Fundos de emergentes seguem captando; A. Latina recebe US$ 168 milhões

SÃO PAULO - Os melhores indicadores econômicos dos Estados Unidos serviram de estímulo à captação de recursos pelos fundos de ações de emergentes durante a terceira semana de setembro. Segundo a EPFR Global, as principais carteiras registraram o ingresso de US$ 199 milhões na semana encerrada dia 16.

O resultado conjunto só não foi melhor em função do saque de US$ 477 milhões registrado pelos Fundos de Ações da China. Os investidores saíram do país depois que o governo chinês iniciou uma disputa comercial com os Estados Unidos em função da taxação de pneus.

Entre as outras categorias, o fluxo de recursos acompanhou a valorização das commodities. Os Fundos de Ações da América Latina levantaram US$ 168 milhões. Os diversificados Mercados Emergentes Globais (GEM, na sigla em inglês) captaram US$ 299 milhões, enquanto os Emergentes da Europa, Oriente Médio e África (EMEA, na sigla em inglês) captaram US$ 209 milhões.

Ainda de acordo com a consultoria, a melhora de sentimento com relação à Europa, aliada à alta no preço do ouro e do petróleo deu vida nova aos Fundos de Ações da Rússia, que levantaram US$ 99 milhões no período.

Segundo a EPFR Global, uma das evidências de maior demanda por risco foi o saque de US$ 47,2 bilhões registrado pelos "money market funds", tradicional porto seguro que oferece baixo risco e, portanto, baixo retorno. O saque foi o segundo maior do ano, elevando a quantia perdida em 2009 para US$ 331,9 bilhões. A cifra impressiona, mas representa apenas 10% do capital total desses veículos.

De acordo com a consultoria, boa parte das retiradas também está relacionada ao pagamento trimestral de impostos nos Estados Unidos, mas US$ 5,5 bilhões foram parar em outras categorias de renda fixa, enquanto US$ 3,7 bilhões tiveram como destino os fundos de ações. "A movimentação de recursos durante a semana foi mais pulverizada e representa um voto muito mais real de confiança dos investidores", explicou Cameron Brandt, analista-sênior da EPFR Global, em comunicado.

Entre os países desenvolvidos, destaque para os Fundos de Ações da Europa, que se beneficiaram da melhora de percepção com relação ao setor financeiro da região. Os sinais de recuperação da economia americana também deram nova perspectiva aos exportadores europeus. Levando em conta tais fatores, os investidores enviaram US$ 1,2 bilhão para os fundos europeus, com destaque para os veículos com foco na Alemanha.

Outro mercado que inspirou confiança nos investidores foi o Japão.
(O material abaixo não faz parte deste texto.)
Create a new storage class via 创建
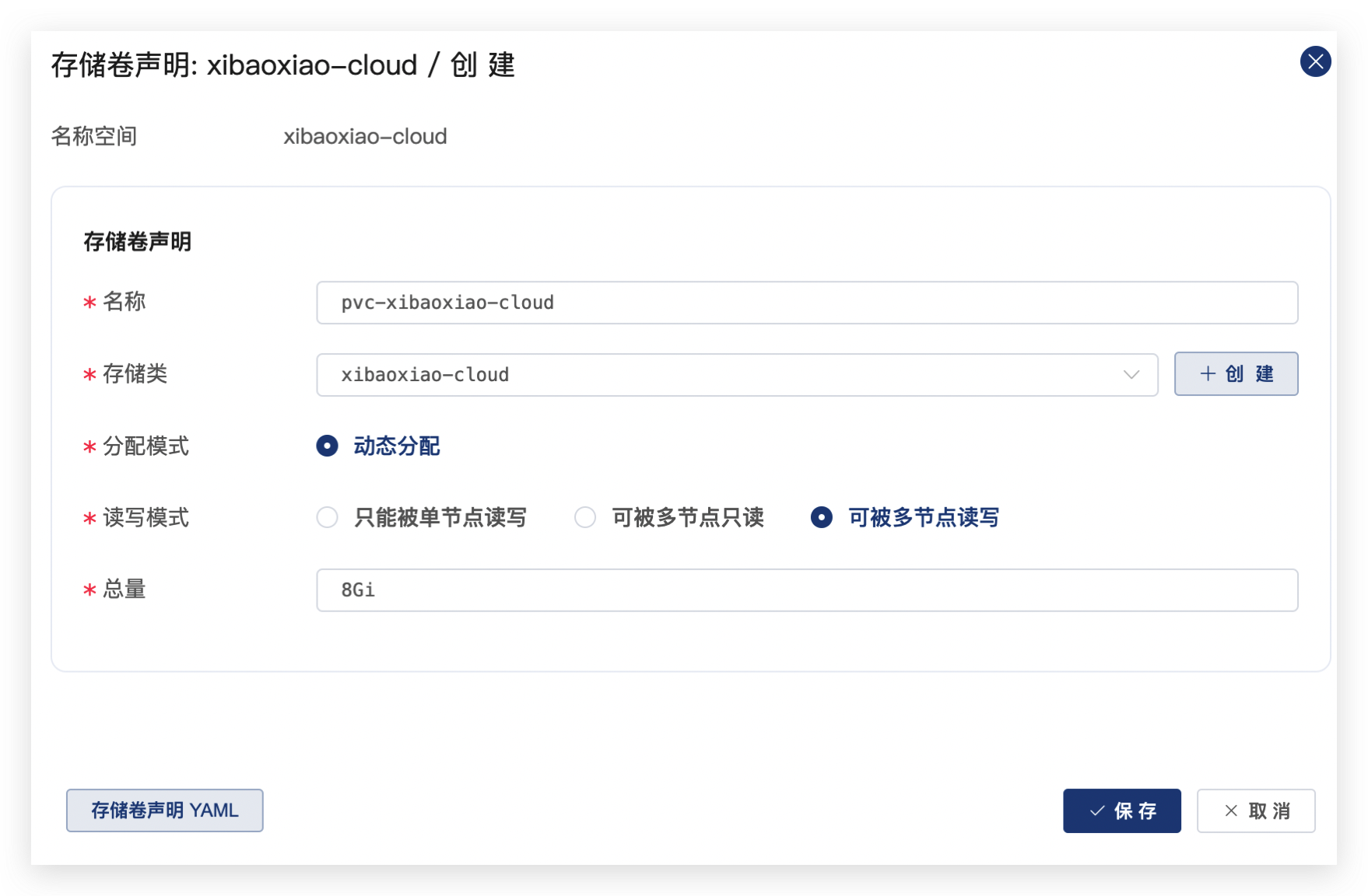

Apostando em melhores dias para os exportadores e entusiasmados com o novo governo, os gestores mandaram US$ 156 milhões para as carteiras do país. Desde a última semana de junho, a categoria já ganhou US$ 1,18 bilhão.

O fato é que todos se beneficiaram dos melhores indicadores americanos, menos os próprios fundos do país. Mais preocupados com o preço dos ativos e a elevada taxa de desemprego, os agentes continuam reticentes em apostar diretamente no país. Os Fundos de Ações dos Estados Unidos não fecharam a semana no vermelho, mas a captação foi pouco expressiva.

Com os temas crescimento econômico e dólar fraco no radar dos investidores, os fundos setoriais e Commodities levantaram mais de US$ 1 bilhão na semana encerrada dia 16. Essa foi a maior captação semanal desde que a categoria começou a ser acompanhada no primeiro trimestre de 2006. No ano, a soma de recursos levantados por essas carteiras já ultrapassa os US$ 9 bilhões. Outro grande ganhador na semana foi o grupo Imóveis/Construção, que captou US$ 925 milhões. Saldo positivo, também, para as carteiras de Finanças e Energia, que levantaram US$ 299 milhões e US$ 377 milhões, respectivamente.